P. J. Johns

Personal information
- Full name: Philip Joseph Johns
- Date of birth: June 7, 1958 (age 68)
- Place of birth: Oconomowoc, Wisconsin, United States
- Height: 6 ft 1 in (1.85 m)
- Position: Goalkeeper

Youth career
- 1977–1979: UW–Milwaukee Panthers

Senior career*
- Years: Team / Apps / (Gls)
- 1980–1982: Edmonton Drillers / 9 / (0)
- 1983: Vancouver Whitecaps / 3 / (0)
- 1983–1984: Vancouver Whitecaps (indoor) / 0 / (0)
- 1984–1988: Cleveland Force (indoor) / 86 / (1)
- 1988–1989: Tacoma Stars (indoor) / 31 / (1)
- 1989–1992: Cleveland Crunch (indoor) / 101 / (0)
- 1993: Denver Thunder (indoor) / 2 / (0)
- 1993–1995: Canton Invaders (indoor) / 39 / (0)
- 1995: Pittsburgh Stingers (indoor) / 28 / (0)
- Total:  / 299 / (2)

International career
- 1992: U.S. Futsal / 2 / (0)

Managerial career
- 1993: Canton Invaders (assistant)

= P. J. Johns =

American soccer goalkeeper

Philip Joseph Johns (born June 7, 1958, in Oconomowoc, Wisconsin) is a retired American soccer goalkeeper. Johns spent four seasons in the North American Soccer League, eight in the Major Indoor Soccer League, two in the National Professional Soccer League and one in the Continental Indoor Soccer League. He was also a member of the United States national futsal team which placed second at the 1992 FIFA Futsal World Championship.

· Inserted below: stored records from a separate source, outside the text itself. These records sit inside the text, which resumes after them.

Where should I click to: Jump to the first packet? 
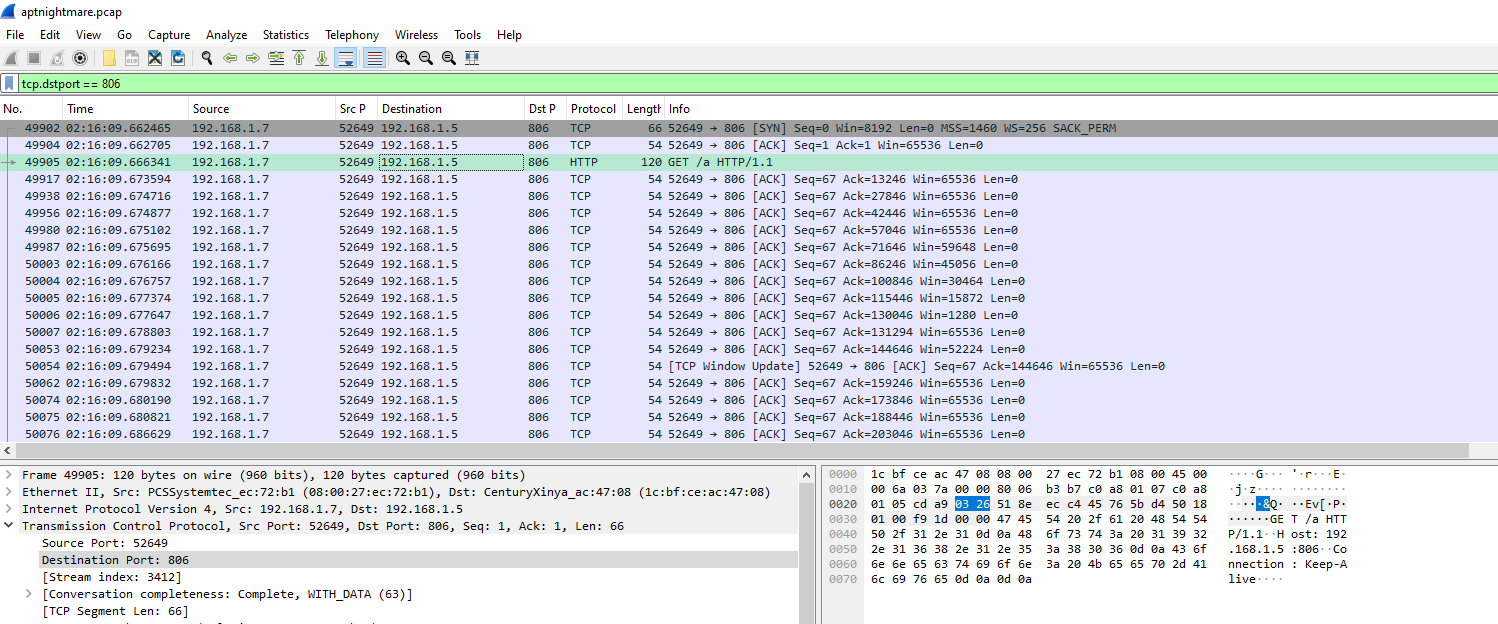299,59
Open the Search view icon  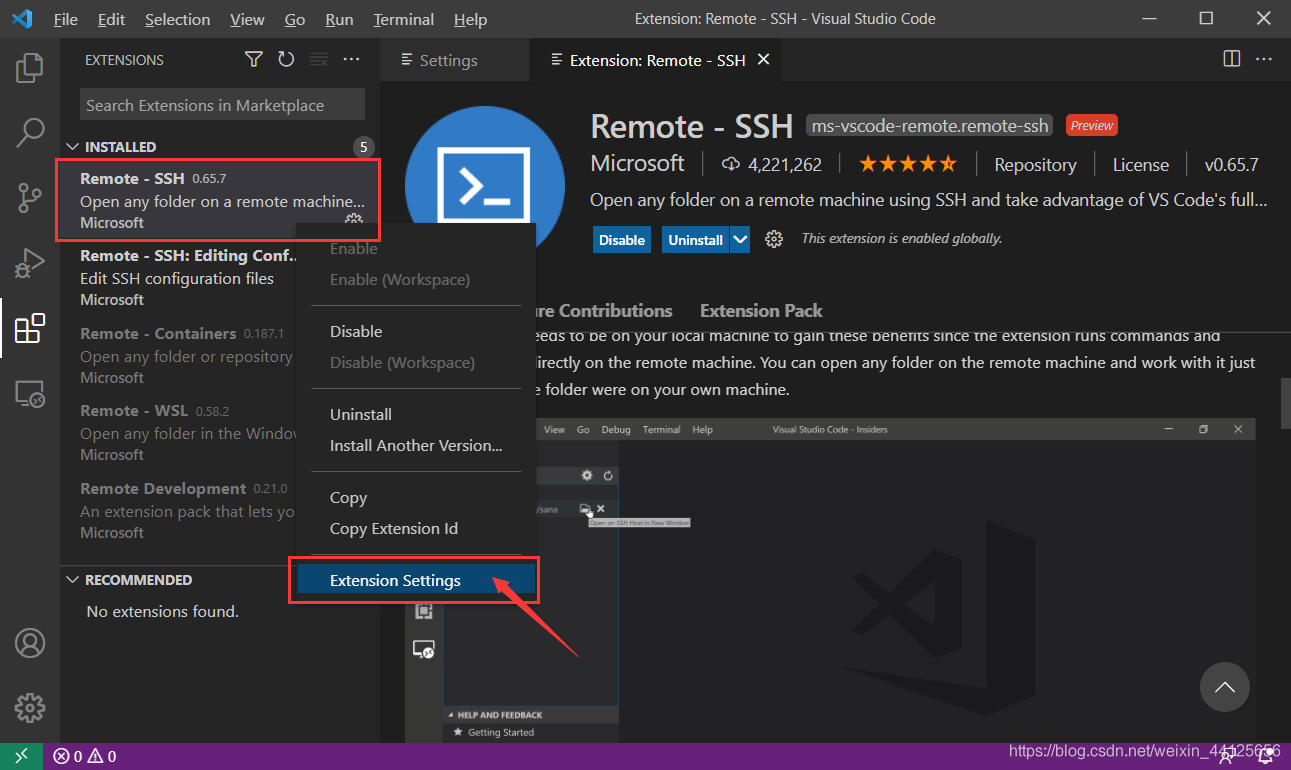[30, 133]
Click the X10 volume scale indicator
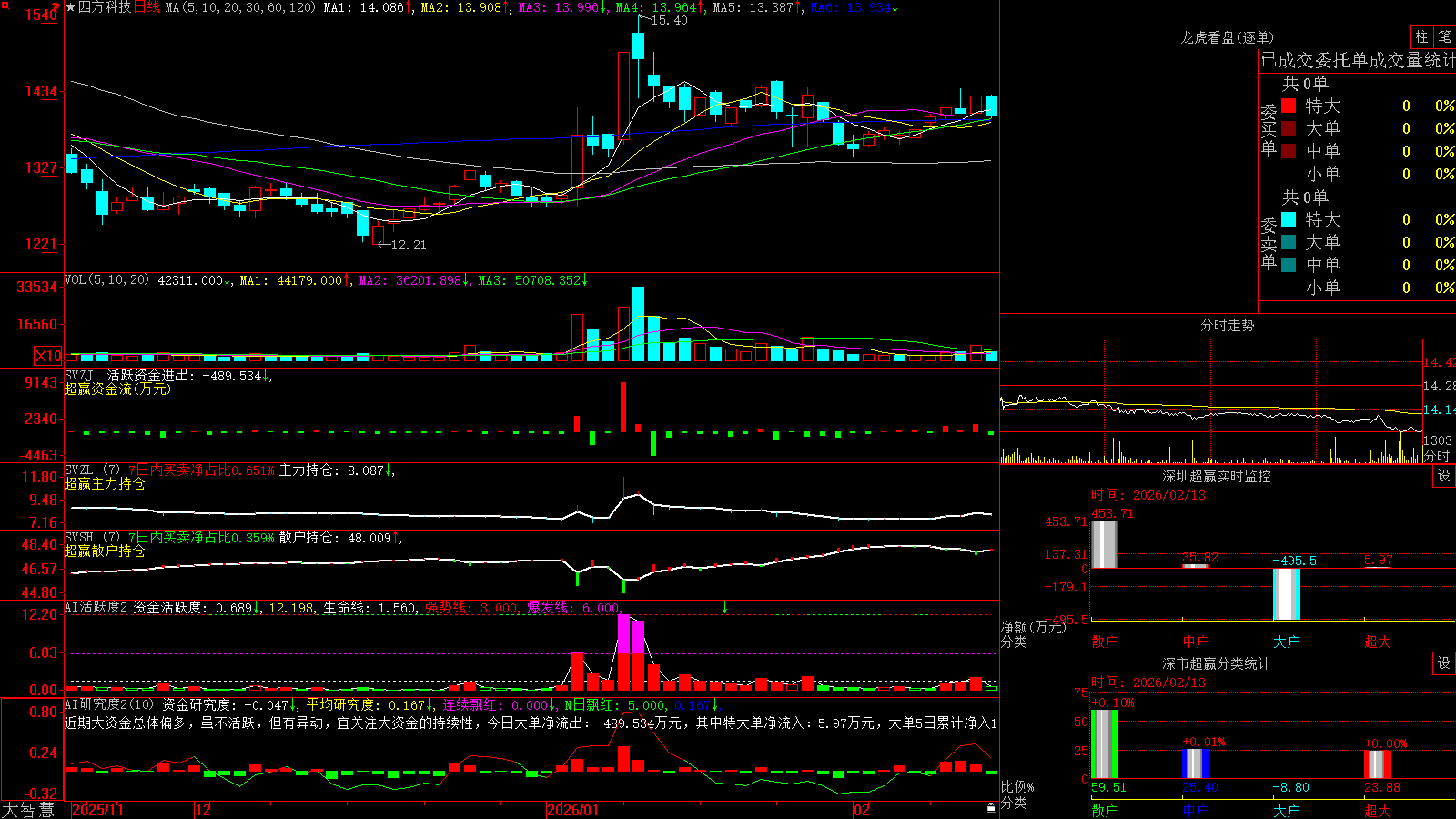Image resolution: width=1456 pixels, height=819 pixels. [x=48, y=356]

Johns grew up in Oconomowoc, Wisconsin. He graduated from Oconomowoc High School where he played soccer and was a drummer on the high school band. Johns attended the University of Wisconsin–Milwaukee. He tried out for the Panthers soccer team his sophomore season and played on the team from 1977 to 1979. In 1980, he turned professional with the Edmonton Drillers of the North American Soccer League. He spent three seasons in Edmonton before being traded to the Vancouver Whitecaps for the 1983 season. He played during the 1983-1984 NASL indoor season before being released on March 21, 1984. In the fall of 1984, Johns signed with the Cleveland Force of the Major Indoor Soccer League. He spent the first few months with the team on the reserve squad, moving to the first team in February 1985. He spent four seasons with the Force, including their loss to the San Diego Sockers in the 1988 championship series. He became a free agent in June 1988 and he signed with the Tacoma Stars on November 1, 1988. During the summer of 1989, the Stars and the Cleveland Crunch both bid for Johns services before he re-signed with the Stars in July. However, the Stars sold Johns contract to the Crunch three months later. He played with the Crunch through until 1992. In November and December 1992, he played for the United States national futsal team which placed second at the 1992 FIFA Futsal World Championship in Hong Kong. He then signed with the Denver Thunder where he played half a season. He has the seventh-lowest career goals against average in MISL history. In 1993, he signed as a player/assistant coach with the Canton Invaders of the National Professional Soccer League where he played until 1995.